Meeting with the assembly was a representative from Messana, an independent town on Sicily, just across the narrow channel from the tip of Italy. Troops from Carthage had attacked the town and captured it. Now Messana begged for help from Rome. The Senate, knowing well the power of Carthage, wanted to say no. In the assembly were many men who had fought in the legions, men who were proud and sure of their strength. When the agreements dragged on, they clamoured for a vote and the assembly voted for war. Dido’s curse – the burning hatred between her city of Carthage and Rome, the city of Aeneas – had come true at last. Even if the legend of Dido was only a story, the war itself was curse enough. From one Sicilian town it spread to half of the Mediterranean, a full-scale war between the greatest powers of the West. Once begun, it went on for 119 years and ended only when one of the two powers was utterly destroyed.

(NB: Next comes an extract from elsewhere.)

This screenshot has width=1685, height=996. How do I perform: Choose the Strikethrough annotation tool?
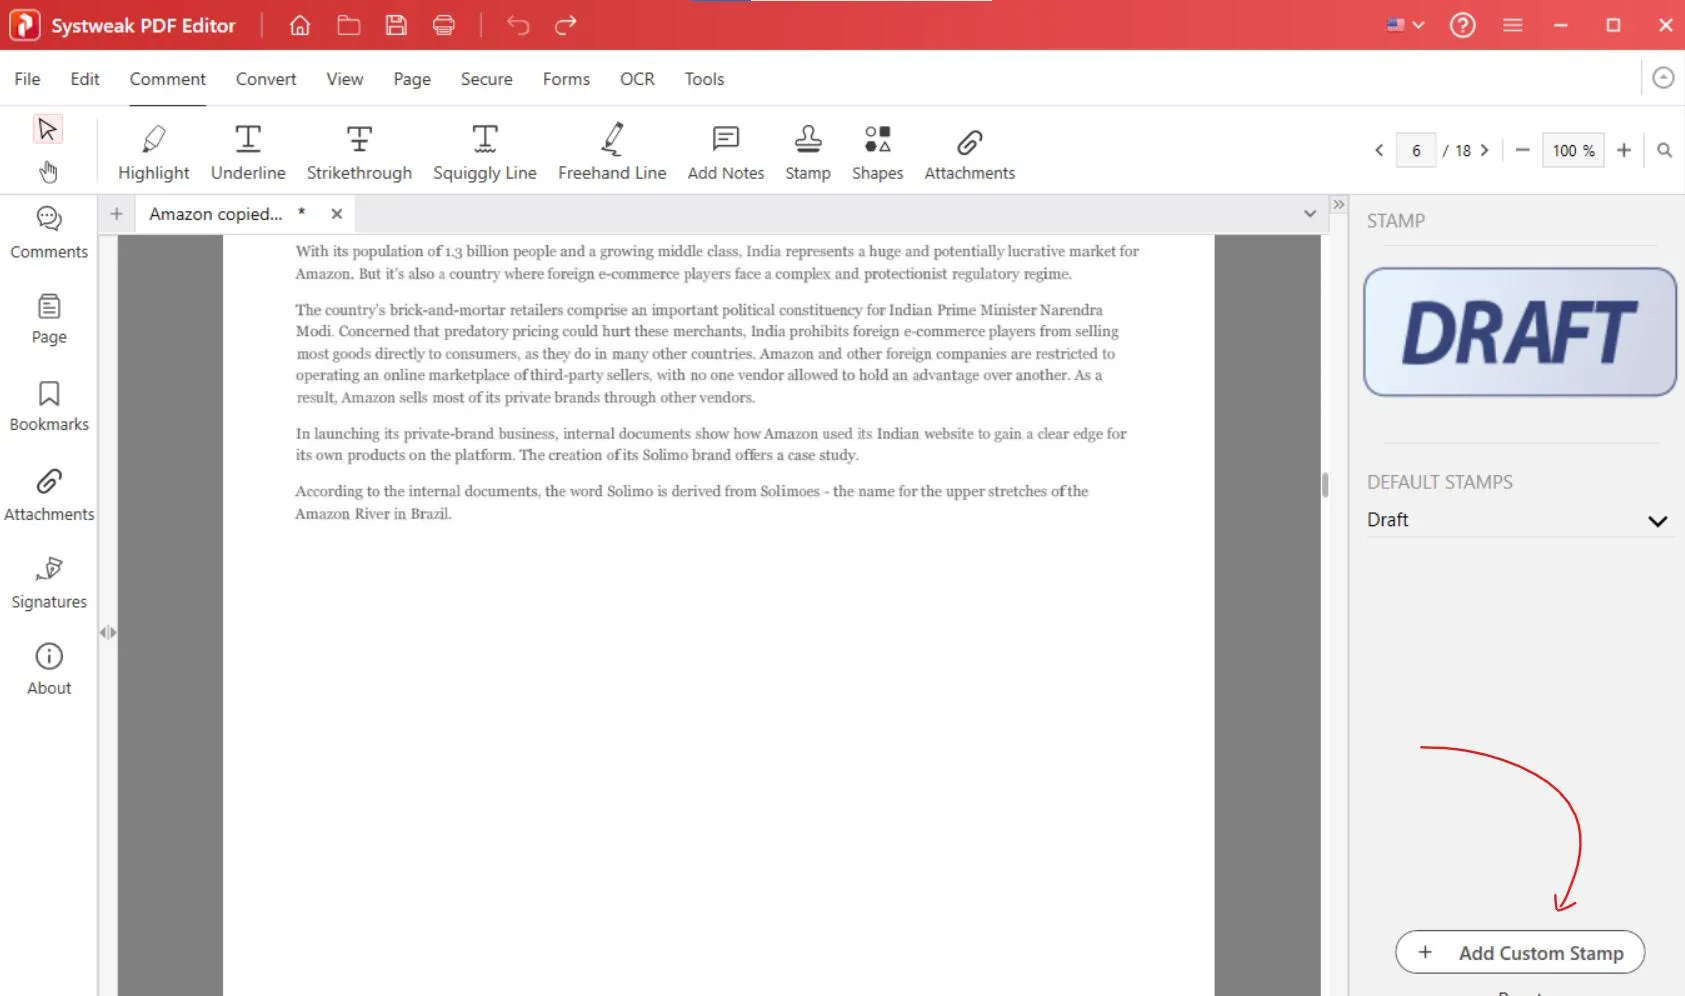359,152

Carthage was perhaps the richest city in the world, the international headquarters of merchant-princes who could afford to buy anything – luxuries, men, ships or cities. It was three times the size of Rome. It had rows of magnificent buildings and two fine harbours, one for merchant vessels and one for ships of war. The city was just as famous, however, for its dishonesty and cruelty. The god of Carthage was Baal, a greedy, cruel god of gold and fire. His great bronze statue in the centre of the city held out its hands to receive human sacrifices and feed them into the flames on its sacred hearth.
A NAVY FOR ROME
Baal had brought luck to his people. Their city stood beside the narrow stretch of ocean that was squeezed between Sicily and the African coast. Taking control of the channel, the Carthaginians had cut the Mediterranean in two and made the western half their own. Their colonies dotted the shores of Spain, North Africa and Gaul. The island of Corsica was theirs, Sardinia and much of Sicily. To guard these valuable possessions, they had the strongest fleet of battleships in the world.

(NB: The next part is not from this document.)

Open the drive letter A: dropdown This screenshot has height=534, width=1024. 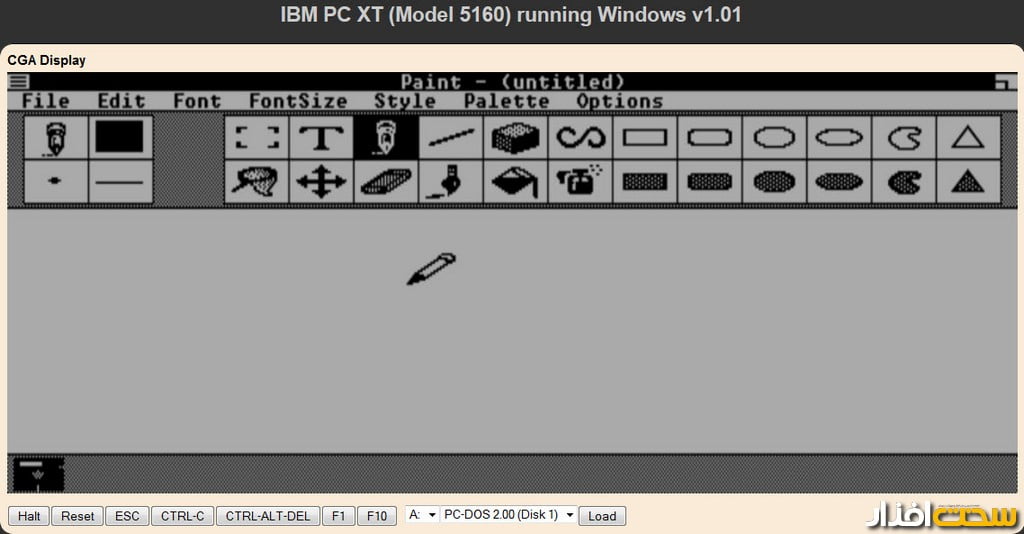coord(422,515)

The Romans who voted to go to war with this great sea power had no navy at all. Being Romans, however, they saw they has another job to do – and did it. In two months’ time, with one captured battleship to study and some Greek sailors to advise them, they built a fleet of more than one hundred five-decked ships of war. While the ships were being built, Italian farmers learned seamanship by sitting on benches on the sand and practicing rowing.

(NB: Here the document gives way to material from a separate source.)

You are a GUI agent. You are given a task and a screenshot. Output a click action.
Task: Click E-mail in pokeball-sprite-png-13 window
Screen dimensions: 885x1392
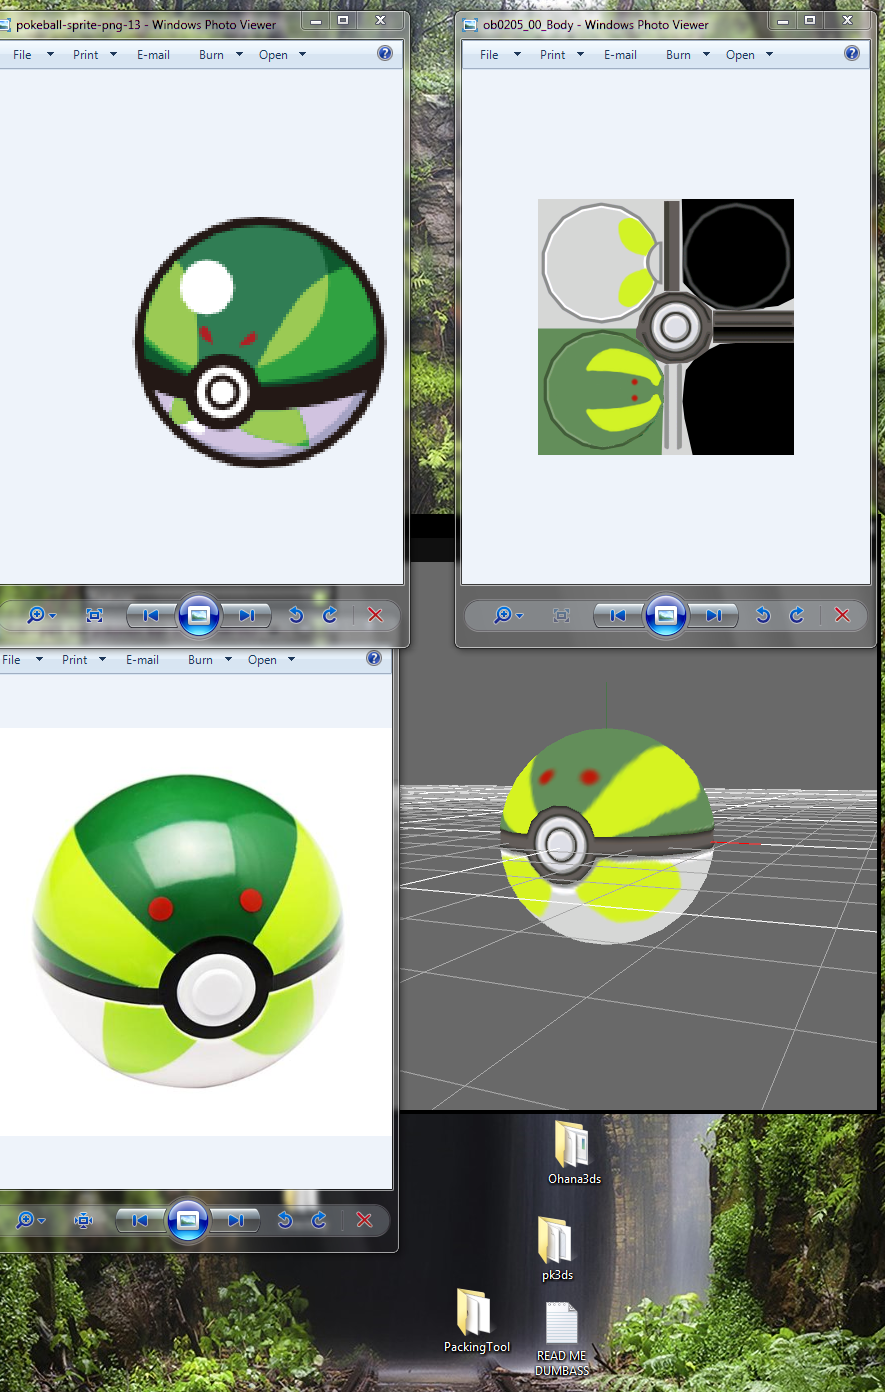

When the ships were ready and the rowers at last put their oars into water, the new navy sailed south. In the first battle, the untried Roman seamen defeated a Carthaginian fleet. Some of the credit for the victory went to an improvement the Romans had added to their ships: a drawbridge, fastened near the prow of each vessel, with a hook at its free end. When a Roman ship pulled close to an enemy war ship, the bridge was dropped, its hook slammed into the enemy’s deck and Roman marines dashed to attack.
THE WAR WITH CARTHAGE
The war, which had begun on land, became a series of the greatest naval battles ever fought in the ancient world. When a storm wrecked their entire navy, the Romans built another. When these ships were sunk by a fleet from Carthage, there was no money in the state treasury to pay for building more. A Roman army was left stranded in Africa and miserably beaten. Carthaginian raiders sailed boldly along the Italian coast, attacking the towns and harbours.
Then the Roman citizens dug into their own pockets and their wives gave up their jewelry. Another army was raised and 200 more ships were somehow built and paid for. When the new fleet put to sea, it hunted down the ships from Carthage, sank many of them and chased the others back to Africa. Carthage was forced to beg for peace. It offered to give up its claims to the cities in Sicily and the Romans agreed. They were tired and desperately needed time to build up their strength. Twenty-three years of war had cost them 500 ships and the lives of 200,000 men.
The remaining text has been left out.